Ullens Centre for Contemporary Art in the Chaoyang district of Beijing. Photo: Alamy Stock Photo

But who would have the vision and connections to help the centre maintain its independence?

There were 26 privately held contemporary art museums in the mainland when research companies Larry’s List and Artron published their Private Art Museum Report in January.

Private museums are such new endeavours in China that UCCA is counted among the oldest. It is also evolving at a rate of knots. Despite China’s economic woes, the list is already out of date, with Long Museum’s Chongqing outpost opening in May and more openings in the pipeline.

These entities are often founded by individuals who use the museums to house their personal collections, or by property developers who have attached a cultural wing to commercial projects to increase the area’s appeal or to get local government approval.

Ullens has come under attack for not having an altruistic motive for launching UCCA – he has profited from the sale of paintings by artists promoted by his centre.
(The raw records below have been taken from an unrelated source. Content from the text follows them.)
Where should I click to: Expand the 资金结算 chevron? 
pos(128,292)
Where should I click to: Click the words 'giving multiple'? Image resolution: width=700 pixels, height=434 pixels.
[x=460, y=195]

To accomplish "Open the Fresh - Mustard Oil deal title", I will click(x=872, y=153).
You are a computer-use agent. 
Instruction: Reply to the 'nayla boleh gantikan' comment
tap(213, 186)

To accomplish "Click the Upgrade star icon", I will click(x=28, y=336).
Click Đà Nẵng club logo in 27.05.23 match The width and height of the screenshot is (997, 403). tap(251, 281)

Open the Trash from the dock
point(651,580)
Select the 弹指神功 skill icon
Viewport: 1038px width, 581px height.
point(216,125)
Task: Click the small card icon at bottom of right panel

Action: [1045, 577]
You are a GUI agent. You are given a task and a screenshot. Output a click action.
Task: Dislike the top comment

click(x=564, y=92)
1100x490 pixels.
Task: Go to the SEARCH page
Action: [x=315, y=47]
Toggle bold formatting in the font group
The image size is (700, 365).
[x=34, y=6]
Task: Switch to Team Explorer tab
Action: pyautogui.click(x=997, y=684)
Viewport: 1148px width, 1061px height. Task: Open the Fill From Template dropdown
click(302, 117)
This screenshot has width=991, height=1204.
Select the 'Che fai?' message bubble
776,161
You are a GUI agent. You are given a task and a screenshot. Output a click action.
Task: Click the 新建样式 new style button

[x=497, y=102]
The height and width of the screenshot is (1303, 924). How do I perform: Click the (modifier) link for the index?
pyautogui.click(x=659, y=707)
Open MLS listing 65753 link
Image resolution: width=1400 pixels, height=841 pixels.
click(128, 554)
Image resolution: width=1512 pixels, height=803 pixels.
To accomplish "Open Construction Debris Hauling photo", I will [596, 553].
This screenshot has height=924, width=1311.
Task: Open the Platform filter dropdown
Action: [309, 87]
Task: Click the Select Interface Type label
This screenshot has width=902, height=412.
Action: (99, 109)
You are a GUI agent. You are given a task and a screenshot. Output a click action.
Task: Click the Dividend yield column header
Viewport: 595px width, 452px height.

For example, Wang Xingwei’s Blind (1996) was sold for an estimate-beating HK$9.4 million in 2014 following its inclusion in the artist’s 2013 solo exhibition at the centre. Ullens was also an early collector of works by Zeng Fanzhi, who is preparing a solo exhibition at UCCA that is scheduled to open in September. In 2013, it was Ullens who set a new record price for a living Chinese artist when he sold Zeng’s Last Supper for HK$180.4 million.

UCCA has been weaning itself off the contributions from the Ullens Foundation.

But May Xue, chief executive officer of UCCA since 2011, has insisted that Ullens gives the centre free rein to design its programme and that the owner’s hands-off approach is reflected in its financial independence.

The Private Art Museum Report has found that 95 per cent of Chinese institutes are kept alive by money provided by their founders.

During a visit to Hong Kong in March, Xue explained to the South China Morning Post that ever since she joined, UCCA had been trying to wean itself off the contributions from the Ullens Foundation. In 2015, about 80 per cent of its operating cost of 41 million yuan came from sources unconnected to Ullens: individual and corporate sponsors, an annual gala dinner and auction, and revenue from the UCCA shop.

In fact, UCCA started looking for alternative financial support when Xue joined in 2011. That was the year Ullens started selling his Chinese contemporary art collection and when he first raised the prospect of him quitting UCCA.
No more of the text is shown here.